§ **TASK**
The required output is the line containing "Home (180, 1010)" followed by every later line through the end of the data, all reproduced exactly.

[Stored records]
┌──

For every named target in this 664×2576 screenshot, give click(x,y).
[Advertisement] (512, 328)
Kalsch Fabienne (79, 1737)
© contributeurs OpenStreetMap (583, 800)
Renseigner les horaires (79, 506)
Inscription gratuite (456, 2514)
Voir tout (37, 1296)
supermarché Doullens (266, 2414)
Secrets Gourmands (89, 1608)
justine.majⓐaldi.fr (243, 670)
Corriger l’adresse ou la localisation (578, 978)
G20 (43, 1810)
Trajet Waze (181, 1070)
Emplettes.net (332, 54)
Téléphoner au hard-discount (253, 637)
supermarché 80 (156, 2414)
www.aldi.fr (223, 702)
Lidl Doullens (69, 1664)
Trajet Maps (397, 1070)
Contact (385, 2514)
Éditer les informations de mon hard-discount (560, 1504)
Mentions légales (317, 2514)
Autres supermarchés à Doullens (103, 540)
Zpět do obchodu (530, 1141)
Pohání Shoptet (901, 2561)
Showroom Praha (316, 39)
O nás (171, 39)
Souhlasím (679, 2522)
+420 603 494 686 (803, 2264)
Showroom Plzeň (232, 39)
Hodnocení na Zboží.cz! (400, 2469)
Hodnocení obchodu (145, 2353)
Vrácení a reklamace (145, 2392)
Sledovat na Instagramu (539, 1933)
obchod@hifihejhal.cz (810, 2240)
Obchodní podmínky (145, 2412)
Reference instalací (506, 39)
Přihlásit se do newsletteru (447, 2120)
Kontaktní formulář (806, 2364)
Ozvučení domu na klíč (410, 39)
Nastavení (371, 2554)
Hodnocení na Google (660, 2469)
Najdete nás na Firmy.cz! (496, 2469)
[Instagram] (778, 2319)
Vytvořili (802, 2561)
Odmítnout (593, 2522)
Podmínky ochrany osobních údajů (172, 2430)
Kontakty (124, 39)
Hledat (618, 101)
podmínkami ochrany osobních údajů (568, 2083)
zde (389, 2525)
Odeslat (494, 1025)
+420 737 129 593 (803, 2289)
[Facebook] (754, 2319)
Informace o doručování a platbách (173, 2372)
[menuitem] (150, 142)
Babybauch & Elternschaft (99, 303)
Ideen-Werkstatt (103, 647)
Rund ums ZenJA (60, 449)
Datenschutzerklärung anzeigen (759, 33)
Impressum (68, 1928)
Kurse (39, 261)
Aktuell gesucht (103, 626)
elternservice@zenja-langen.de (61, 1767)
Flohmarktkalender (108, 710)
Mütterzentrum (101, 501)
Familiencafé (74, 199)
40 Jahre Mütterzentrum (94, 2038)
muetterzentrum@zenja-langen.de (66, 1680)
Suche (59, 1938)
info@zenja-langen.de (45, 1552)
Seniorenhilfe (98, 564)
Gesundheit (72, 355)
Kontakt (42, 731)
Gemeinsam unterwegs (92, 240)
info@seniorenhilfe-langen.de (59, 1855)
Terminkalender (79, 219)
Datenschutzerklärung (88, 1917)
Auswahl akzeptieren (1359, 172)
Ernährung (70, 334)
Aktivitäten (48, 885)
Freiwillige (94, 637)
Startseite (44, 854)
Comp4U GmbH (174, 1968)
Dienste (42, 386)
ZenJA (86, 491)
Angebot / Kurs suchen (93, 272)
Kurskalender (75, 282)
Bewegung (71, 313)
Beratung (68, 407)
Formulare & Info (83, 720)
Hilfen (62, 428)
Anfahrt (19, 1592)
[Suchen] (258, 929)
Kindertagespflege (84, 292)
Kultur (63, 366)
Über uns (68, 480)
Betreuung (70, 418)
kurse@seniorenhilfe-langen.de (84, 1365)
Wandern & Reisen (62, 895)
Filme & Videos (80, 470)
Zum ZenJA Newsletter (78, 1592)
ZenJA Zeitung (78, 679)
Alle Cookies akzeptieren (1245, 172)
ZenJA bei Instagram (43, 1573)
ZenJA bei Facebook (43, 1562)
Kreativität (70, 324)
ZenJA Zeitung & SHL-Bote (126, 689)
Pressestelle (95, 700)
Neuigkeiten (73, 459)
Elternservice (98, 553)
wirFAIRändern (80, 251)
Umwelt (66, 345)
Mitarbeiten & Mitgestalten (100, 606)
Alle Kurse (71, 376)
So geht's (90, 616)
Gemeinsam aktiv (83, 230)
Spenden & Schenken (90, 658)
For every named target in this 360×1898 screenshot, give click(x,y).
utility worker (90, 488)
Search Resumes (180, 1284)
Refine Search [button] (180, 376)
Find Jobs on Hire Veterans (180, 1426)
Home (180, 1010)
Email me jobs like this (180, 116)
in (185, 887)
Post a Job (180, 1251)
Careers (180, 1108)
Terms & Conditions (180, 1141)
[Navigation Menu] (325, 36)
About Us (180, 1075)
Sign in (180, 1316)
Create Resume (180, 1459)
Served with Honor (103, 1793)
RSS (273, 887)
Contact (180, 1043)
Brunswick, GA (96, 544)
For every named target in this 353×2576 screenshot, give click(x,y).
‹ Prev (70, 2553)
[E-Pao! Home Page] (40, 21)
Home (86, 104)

└──

§ **ANSWER TO THIS PROBLEM**
Home (180, 1010)
Email me jobs like this (180, 116)
in (185, 887)
Post a Job (180, 1251)
Careers (180, 1108)
Terms & Conditions (180, 1141)
[Navigation Menu] (325, 36)
About Us (180, 1075)
Sign in (180, 1316)
Create Resume (180, 1459)
Served with Honor (103, 1793)
RSS (273, 887)
Contact (180, 1043)
Brunswick, GA (96, 544)
For every named target in this 353×2576 screenshot, give click(x,y).
‹ Prev (70, 2553)
[E-Pao! Home Page] (40, 21)
Home (86, 104)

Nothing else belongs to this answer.